Sheila Copps, Canadian Heritage minister, announced the Liberal's new and improved feature-film policy at last year's Vancouver International Film Festival. It combined more cash for the production of feature films, with a commitment to preserve Canada's cinematic heritage and a concerted effort to improve the percentage of screentime now occupied by Canadian features in their own market from its present miserable two per cent to five. The industry, of course, welcomed the minister's announcement with a sigh of relief. It's only taken the Liberals two and a half years to make good on a promise made back in the spring of 1998. What is unexpected is that Telefilm Canada is the main beneficiary of the minister's largess and all the press speculation that a new funding source would be created -- some sort of Telefilm/NFB/CBC coalition of resources -- proved unfounded. Perhaps the recent unwieldy and unruly permutations that accompanied the birth of the Canadian Television Fund guided the minister and her staff toward the proven worth of Telefilm Canada, now in its 33rd year of dispensing funds to Canada's (still) fledgling feature-film industry.
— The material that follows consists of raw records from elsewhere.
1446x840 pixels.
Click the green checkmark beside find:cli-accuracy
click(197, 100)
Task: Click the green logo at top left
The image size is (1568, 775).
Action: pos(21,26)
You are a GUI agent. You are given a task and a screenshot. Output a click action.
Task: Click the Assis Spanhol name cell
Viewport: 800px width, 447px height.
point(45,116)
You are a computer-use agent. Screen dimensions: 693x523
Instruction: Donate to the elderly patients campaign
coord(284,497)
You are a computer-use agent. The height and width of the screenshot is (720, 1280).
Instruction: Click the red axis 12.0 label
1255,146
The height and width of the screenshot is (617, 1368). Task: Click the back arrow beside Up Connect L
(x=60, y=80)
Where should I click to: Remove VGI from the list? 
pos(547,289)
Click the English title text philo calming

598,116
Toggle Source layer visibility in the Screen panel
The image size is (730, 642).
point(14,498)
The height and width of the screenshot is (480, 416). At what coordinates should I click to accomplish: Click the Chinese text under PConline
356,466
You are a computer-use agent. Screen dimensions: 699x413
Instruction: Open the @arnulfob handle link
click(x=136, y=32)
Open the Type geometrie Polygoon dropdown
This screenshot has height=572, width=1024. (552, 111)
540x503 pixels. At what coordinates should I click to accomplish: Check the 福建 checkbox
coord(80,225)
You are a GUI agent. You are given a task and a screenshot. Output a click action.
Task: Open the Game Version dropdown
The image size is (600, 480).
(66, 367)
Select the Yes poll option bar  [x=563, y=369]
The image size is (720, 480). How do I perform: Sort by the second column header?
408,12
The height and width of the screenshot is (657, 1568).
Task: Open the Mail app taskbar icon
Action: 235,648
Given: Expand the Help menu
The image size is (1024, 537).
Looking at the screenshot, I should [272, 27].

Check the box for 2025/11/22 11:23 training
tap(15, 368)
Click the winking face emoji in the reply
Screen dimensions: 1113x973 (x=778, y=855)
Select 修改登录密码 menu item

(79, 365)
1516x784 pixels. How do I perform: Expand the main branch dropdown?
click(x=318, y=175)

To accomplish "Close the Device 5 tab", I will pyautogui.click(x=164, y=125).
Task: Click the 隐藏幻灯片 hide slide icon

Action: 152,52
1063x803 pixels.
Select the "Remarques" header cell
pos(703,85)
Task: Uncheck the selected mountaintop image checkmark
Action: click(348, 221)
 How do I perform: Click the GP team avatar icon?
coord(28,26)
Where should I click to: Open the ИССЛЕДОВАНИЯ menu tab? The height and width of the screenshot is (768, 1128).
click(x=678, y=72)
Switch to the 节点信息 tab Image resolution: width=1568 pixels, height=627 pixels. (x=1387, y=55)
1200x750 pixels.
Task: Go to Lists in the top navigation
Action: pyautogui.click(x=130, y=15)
Thirty-three years, and how far have we come? Both major Canadian exhibition chains are still in foreign hands(*) and the percentage of Canadian screentime remains minuscule. There are undeniably many more and much better Canadian features being made today than there were 33 years ago, but you wouldn't know by the lack of coverage in the mainstream press, except at film-festival time. And as long as Canadian producers have only limited access to theatre screens in their own market, the general public will remain barely aware that such a thing as Canadian cinema exists. Compounding this seemly unsolvable problem is the annual turkey shoot called the Genies. This is not criticism of the Academy of Canadian Film and Television, which organizes the event and does its level best under difficult circumstances, made even more so this year by its own jury members. There were two genuine crowd-pleasers in 2000 -- well actually there were three if you count Sunshine which was released in December of 1999 but did most of its business in 2000 -- something very rare in English-speaking Canadian cinema. The Art of War and New Waterford Girl both drew healthy audiences, particularly The Art of War, which is the single most successful Canadian film at the North American box office since Porky's. Both were nominated in several categories and both came away with nothing. Maelstrom, a deserving but little-seen film, even by those sitting in the audience the night of the Genies, won all the major awards, and once again the Academy drew easy fire from those who complain loudest that the Genies are about films nobody sees, celebrated on a show nobody watches. Sometimes it's hard to disagree.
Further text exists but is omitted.